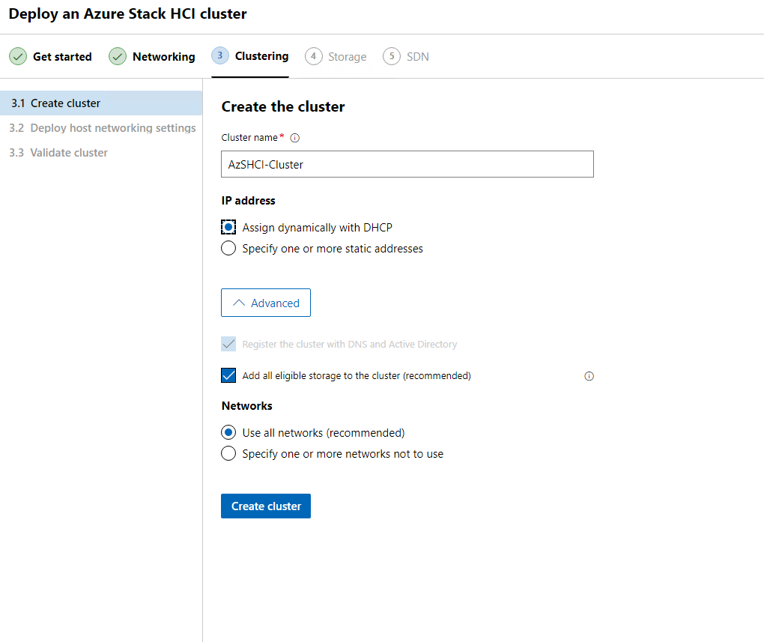Collapse the Advanced section
764x642 pixels.
click(x=266, y=303)
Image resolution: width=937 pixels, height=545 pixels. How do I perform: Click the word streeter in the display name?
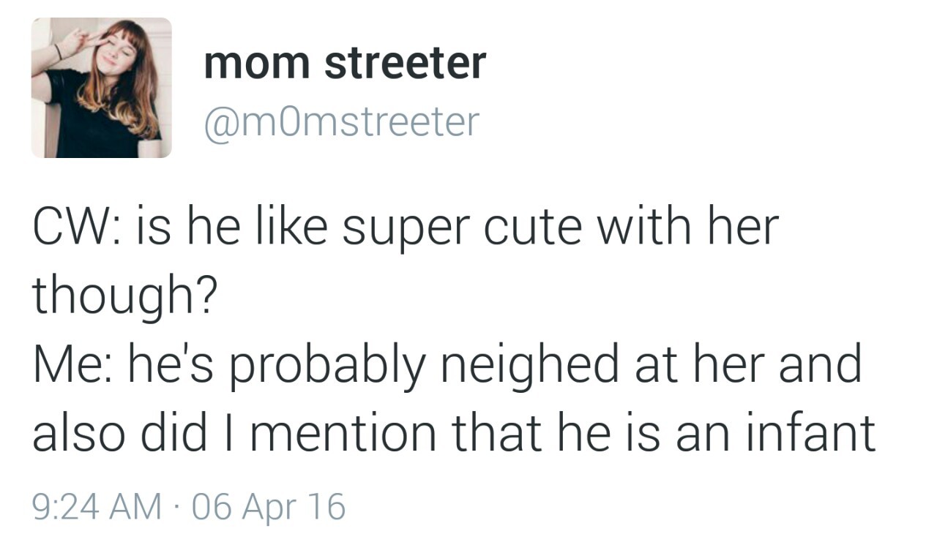(x=405, y=63)
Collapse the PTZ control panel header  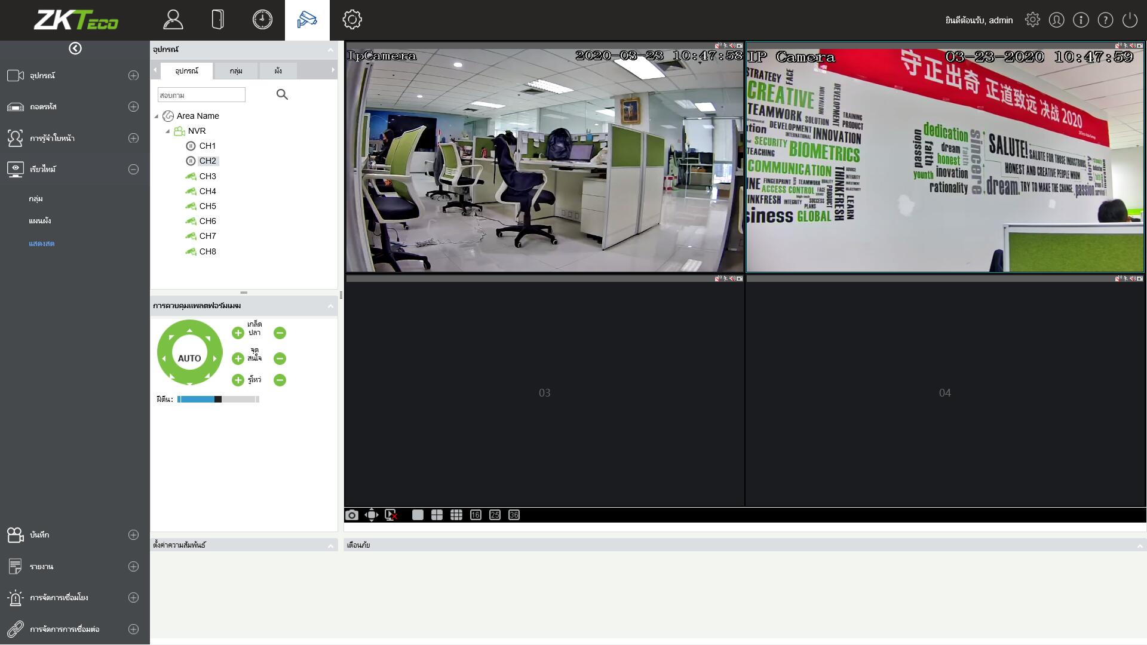click(330, 306)
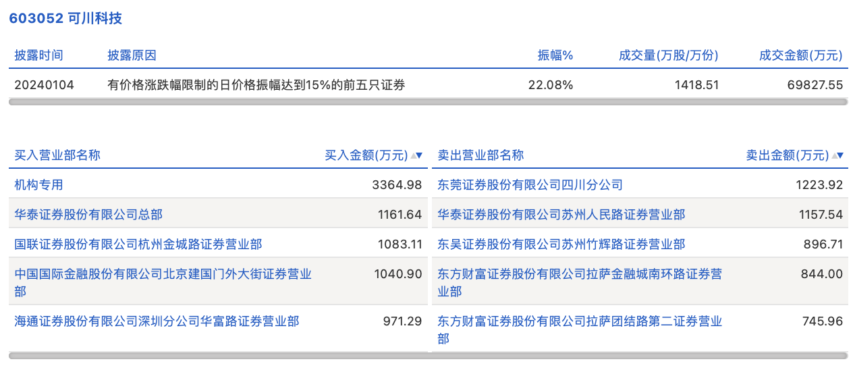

--- Required work ---
List each line from the records above that contains the word "pixels".

--- Result of this task ---
764x642 pixels.
Image resolution: width=937 pixels, height=545 pixels. How do I perform: Click the word streeter in the display name?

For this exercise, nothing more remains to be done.